Nov 20, 2005 12:57
You.
How dare you.
You hurt her...--correction--you hurt her again. You want us to be happy for you because when you ditched us you 'broke out' and talked to people you didn't know. New people. Complete strangers. All while ditching us. Guess what? We timed you. We left and went to my truck and sat for an hour before you bothered to call and see if we were even still around.
You asked us if we hate you because of that. She said 'no' I didn't answer. She lied, and I do, goddammit, so I hope those new people you met can replace us because we don't want to come back. Three of us together have reduced you to a two-dimensional personality: completely shallow and completely predictable. My own naive nature would make me come to expect the best out of people, and yet time and time again I find myself expecting the worst of you. I hope you aren't surprised at this because I most certainly am not.
Did you notice that I haven't been talking to you online? I know you did, in fact, because you finally asked me why I wasn't talking. Well I made this promise to myself: I refuse to talk to you anymore regarding your hair, or your relationships. You only ever talk about yourself, which is surprising, because you're actually such a boring person that you shouldn't have much to talk about.
You're damn lucky I gave you a ride home because I definitely wasn't going to. I did know, however, if I left without you, you'd be stranded. You told me to call you when we were ready to go. We went to retrieve you and fought our way through the collection of fan girls you developed. You acknowledged that we were ready to go and within 2 minutes were back to talking to your groupies. Detach them from your dick for two seconds and acknowledge our presence, fucker.
I hear you made out with some girl and a guy named alex, too. Congratulations! Now you must be bi, right? Wrong, attention whore. Interesting that you said you were going to break up with your girlfriend in 12 hours during the ride home because you told Devon you broke up with her two days ago. Well, which is it? Personally, I believe you've now managed to cheat on her three times, now.
You deserve no girlfriends. You don't deserve anything that you do have. And what's the most upsetting, is that there's nothing I can do to stop you from getting them. Your pretty face overpowers my own hatred, and that's pretty sad.
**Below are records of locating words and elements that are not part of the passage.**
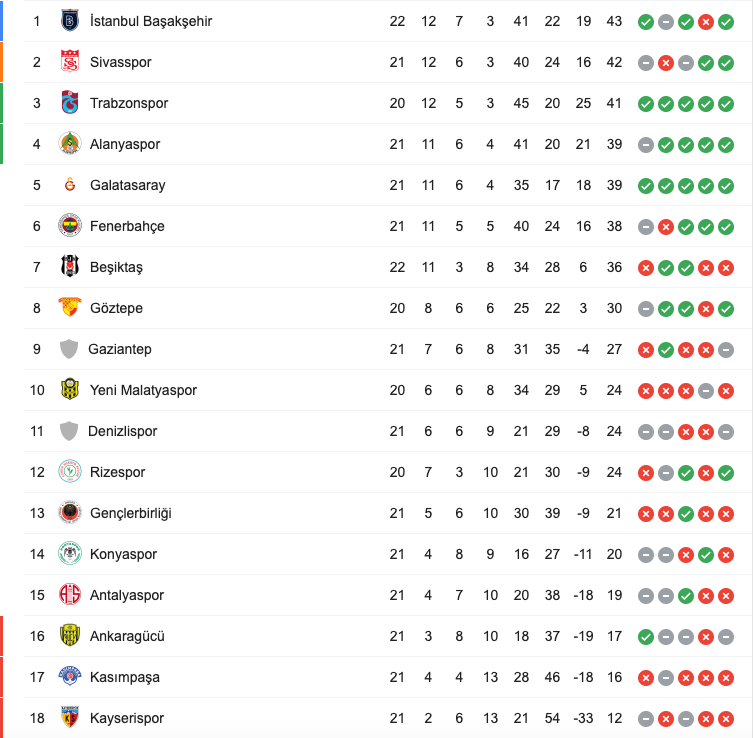753x738 pixels.
Task: Click Gaziantep's green win form indicator
Action: [x=666, y=349]
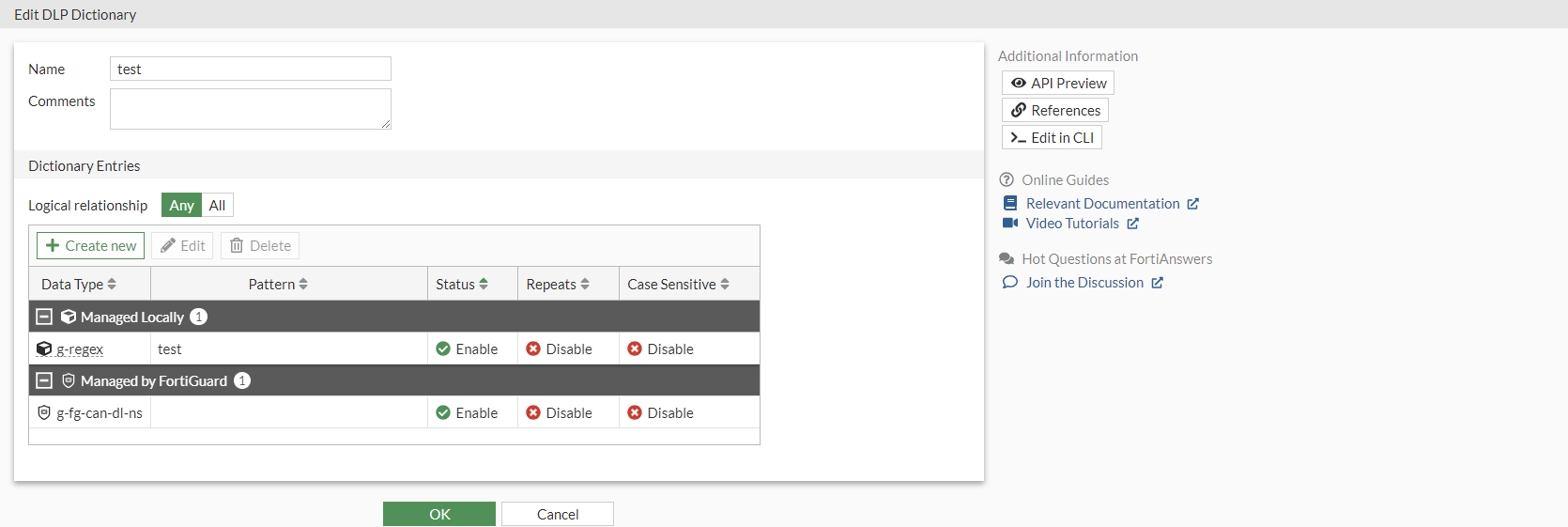Click the API Preview eye icon
The height and width of the screenshot is (527, 1568).
tap(1018, 84)
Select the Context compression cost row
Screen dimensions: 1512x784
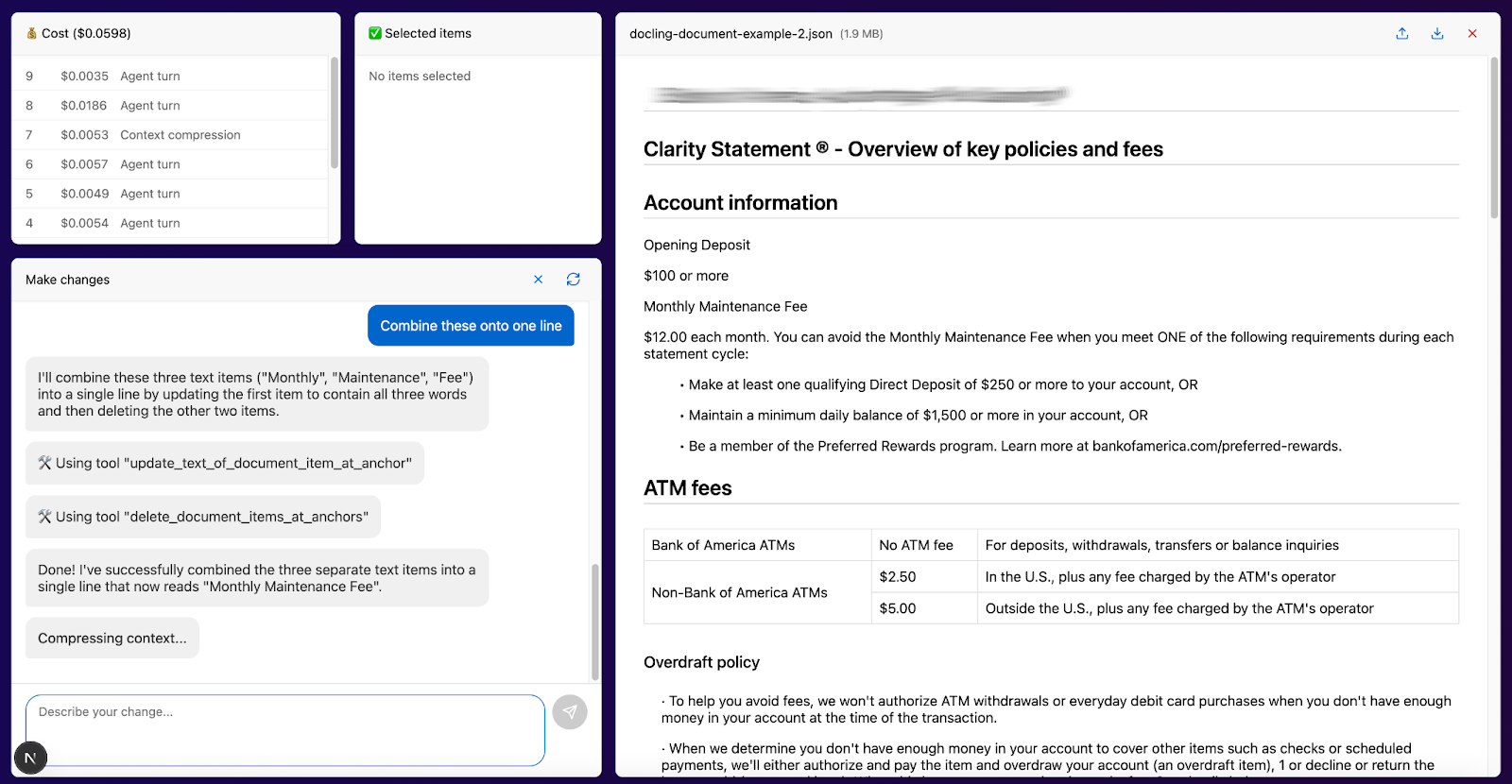pyautogui.click(x=180, y=135)
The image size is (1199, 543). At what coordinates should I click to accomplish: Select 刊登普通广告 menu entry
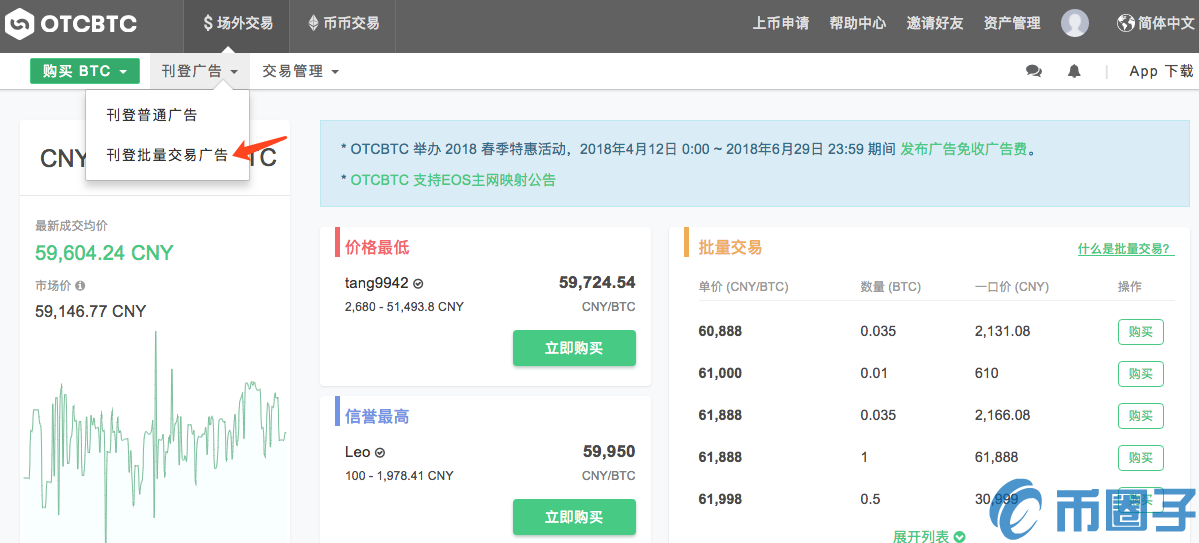click(152, 115)
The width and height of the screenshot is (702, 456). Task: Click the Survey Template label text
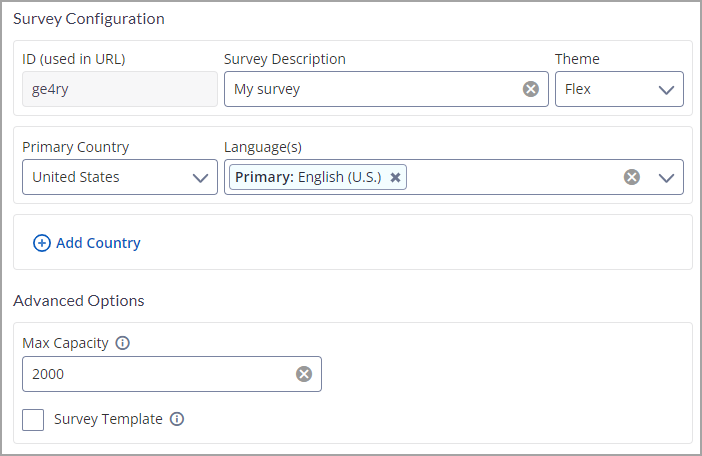108,419
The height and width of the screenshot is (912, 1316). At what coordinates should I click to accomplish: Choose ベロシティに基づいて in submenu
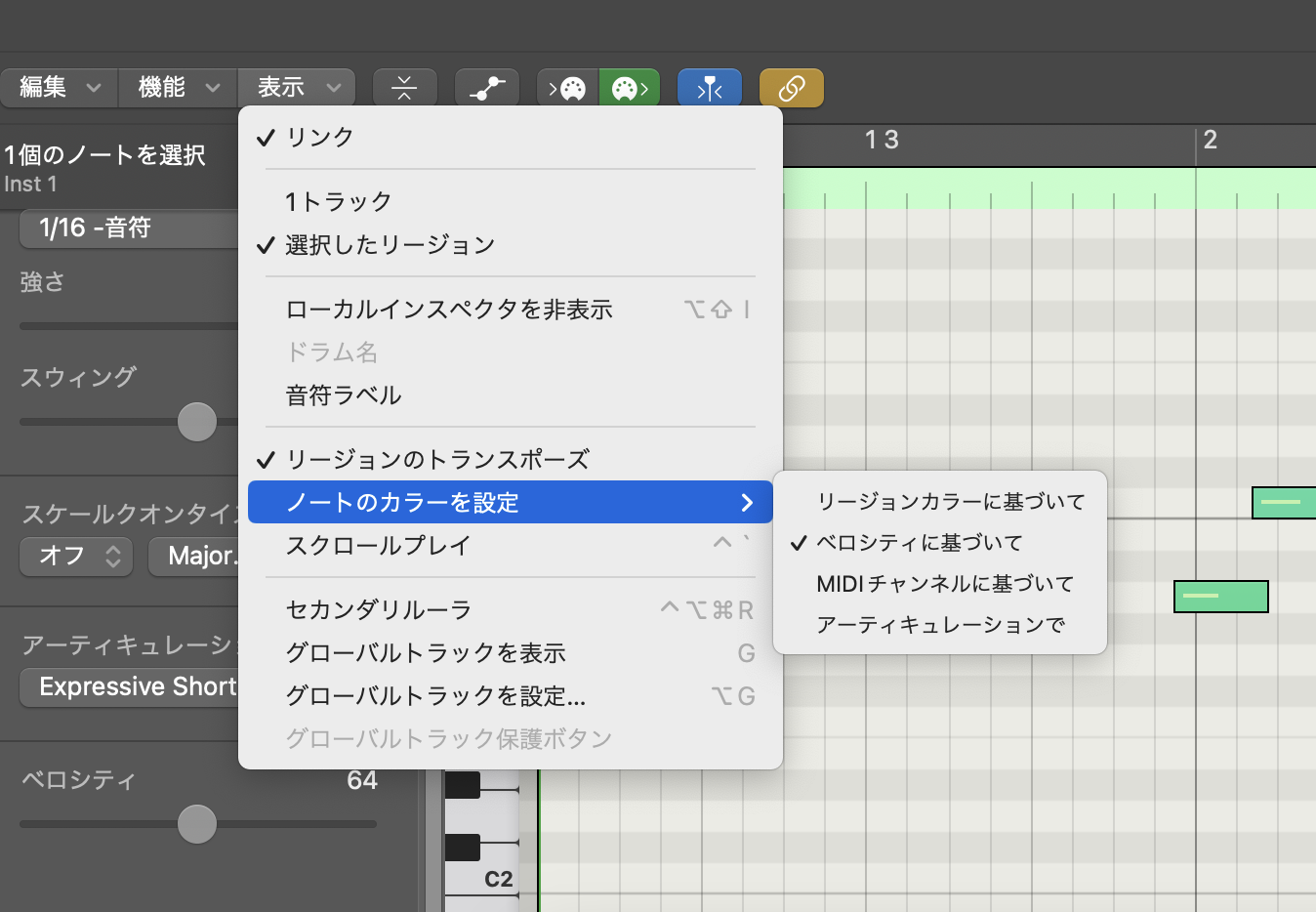point(919,543)
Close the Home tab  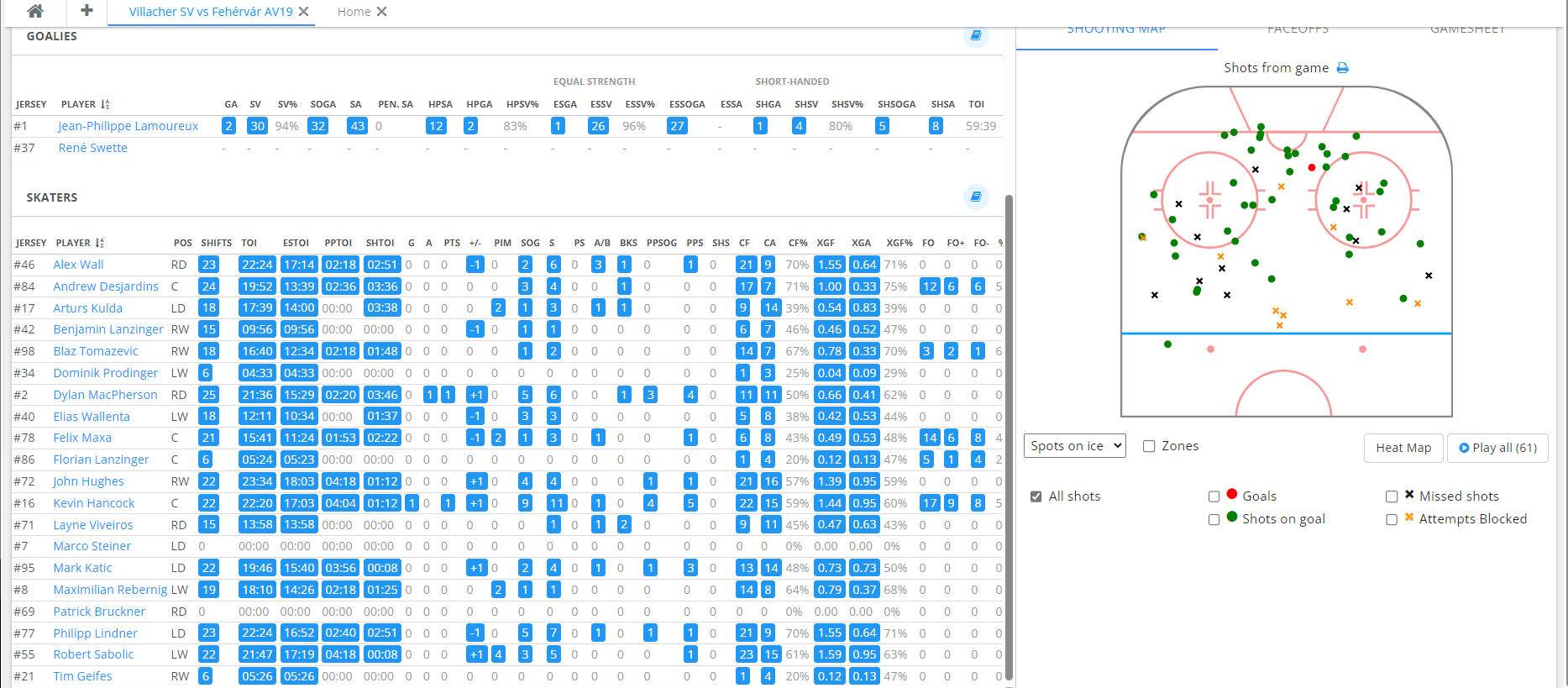pyautogui.click(x=381, y=12)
I heard the word 'asshole' emit from your mouth countless times in response to everything I had to say that night. Could it be because I was right? Perhaps because I was simply too sarcastic for you? I don't know, and I don't care because you're the asshole in this situation. Don't -ever- ask me for a ride anywhere again. And quit telling me to eat shit when I say something less-than-postive to you. Quite frankly, I don't want to eat shit because I've already had enough of yours.
I've constantly said I never get angry. I always get annoyed instead, but right now, I'm most definitely furious.
It's okay, though, because last night after you were long gone, me and her made out because we know in our hearts that we're above you, and I'm pretty sure we both kiss better than you do.